Directions >>
[A] Answer these questions from the forum post on cache coherency in the Zynq US+ chip, one line each, marked (i), (ii), (iii) to match:
(i) How many A53 cores does the chip have?
(ii) Which built-in cache coherent interconnect does the post name?
(iii) By what percentage did R5 performance decrease when coherency was enabled?
[B] Write the next part of the forum post on cache coherency in the Zynq US+ chip, starting after its final sentence.

Currently working on Xilinx Zynq US+ soc where R5(2 cores in lock step) and A53 (4 cores) , PL and GPU are mounted onto a single chip.so far we were using the concept of software based cache coherency mechanism to communicate between R5 and A53 worlds. We do perform explicit cache operations at software level. Now we got to know that our soc has in built Cache coherent (CCI-400) by which R5 can snoop to A53 cache's. By doing this in one way we could avoid the cache maintenance oerations at software level. As it supports onw way I/O coherency method, where R5 cache can snoop through A53 cache (here we can skip cache clean on A53 and cache ilvalidation on R5)We enabled this feature and started measuring the performance and bandwidth. It found to be that the 20% of R5 performance is decreased when we just enabled the coherency. Though there is nothing running in the system (a53, GPU....) the standalone RPU performance (write rate) became 3x times slower. can this be possible ? and is there settings I am missing in CCI I am not sure.

Information supplied >>

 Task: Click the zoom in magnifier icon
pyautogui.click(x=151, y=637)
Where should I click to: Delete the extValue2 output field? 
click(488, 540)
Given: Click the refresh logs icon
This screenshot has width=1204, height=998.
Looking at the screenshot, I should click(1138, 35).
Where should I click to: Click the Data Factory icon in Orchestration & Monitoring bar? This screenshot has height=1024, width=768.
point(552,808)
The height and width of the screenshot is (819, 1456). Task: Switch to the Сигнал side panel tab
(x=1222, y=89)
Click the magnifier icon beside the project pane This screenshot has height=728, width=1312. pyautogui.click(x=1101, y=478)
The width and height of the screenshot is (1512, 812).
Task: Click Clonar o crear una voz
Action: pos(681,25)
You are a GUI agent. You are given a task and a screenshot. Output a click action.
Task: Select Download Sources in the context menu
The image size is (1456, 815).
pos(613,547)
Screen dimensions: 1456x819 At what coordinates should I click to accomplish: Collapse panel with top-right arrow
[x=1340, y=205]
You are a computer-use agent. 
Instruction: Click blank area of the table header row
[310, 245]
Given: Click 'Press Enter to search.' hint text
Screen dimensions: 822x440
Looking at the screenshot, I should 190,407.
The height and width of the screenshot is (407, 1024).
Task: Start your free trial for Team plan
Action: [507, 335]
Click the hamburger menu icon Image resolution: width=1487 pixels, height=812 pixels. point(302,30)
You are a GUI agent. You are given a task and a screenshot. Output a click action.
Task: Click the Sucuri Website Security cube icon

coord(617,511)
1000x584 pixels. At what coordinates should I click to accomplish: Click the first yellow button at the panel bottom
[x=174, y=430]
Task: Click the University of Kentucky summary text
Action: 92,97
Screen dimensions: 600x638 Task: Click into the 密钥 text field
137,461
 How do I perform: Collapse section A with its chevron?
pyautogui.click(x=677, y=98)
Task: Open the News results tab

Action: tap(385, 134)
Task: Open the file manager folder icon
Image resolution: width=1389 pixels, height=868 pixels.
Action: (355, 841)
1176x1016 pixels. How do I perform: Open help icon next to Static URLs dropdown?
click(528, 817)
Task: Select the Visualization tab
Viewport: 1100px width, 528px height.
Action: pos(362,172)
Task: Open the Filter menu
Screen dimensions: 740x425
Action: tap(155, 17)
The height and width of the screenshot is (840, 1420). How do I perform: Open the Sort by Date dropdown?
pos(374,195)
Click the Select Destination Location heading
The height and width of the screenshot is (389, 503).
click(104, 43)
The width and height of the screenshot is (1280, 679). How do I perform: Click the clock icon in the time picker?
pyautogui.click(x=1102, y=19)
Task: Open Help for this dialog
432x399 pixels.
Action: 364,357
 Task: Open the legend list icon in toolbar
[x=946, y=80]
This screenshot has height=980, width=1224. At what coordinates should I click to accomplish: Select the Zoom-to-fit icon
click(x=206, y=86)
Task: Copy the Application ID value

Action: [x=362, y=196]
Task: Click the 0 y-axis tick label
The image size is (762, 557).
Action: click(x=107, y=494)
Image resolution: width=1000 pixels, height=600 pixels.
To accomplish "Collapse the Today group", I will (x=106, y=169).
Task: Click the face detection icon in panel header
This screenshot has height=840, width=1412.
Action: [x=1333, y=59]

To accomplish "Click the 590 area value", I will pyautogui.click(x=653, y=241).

Answers for the exercise >>
[A]
(i) Four.
(ii) The CCI-400.
(iii) 20%.

[B]
Cache coherence eats bandwidth as the cache controller must keep the other caches in sync. But 20% is too much IMO, so I also think there is some setting wrong.
Are you sure, the R5 can snoop the A53 caches? I just check the TRM and see no such info.
yes. 20% is too much and we are not able to opt for this method as our system is already having a CPU usage of 86%
Yes. Please refer Zynq US+ soc TRM for the details. We do have one way I/O cache coherency, where R5 can snoop through A53 Caches but the other way is not possible !!
I doubled checked from Xilinx team as well and they confirmed that it is possible :)
If there might be a chance that R5 performance is affected by PL coherency settings ? as I do see PL is also part of the coherency mechanism. I mean there is a two way cache coherency between A53-PL.
Did you consider to mark the shared memory as WRITE-THROUGH and invalidate the RPU cache?Still, 20% degradation seems way too much. But I have not worked with the RPU yet, so good to remember ...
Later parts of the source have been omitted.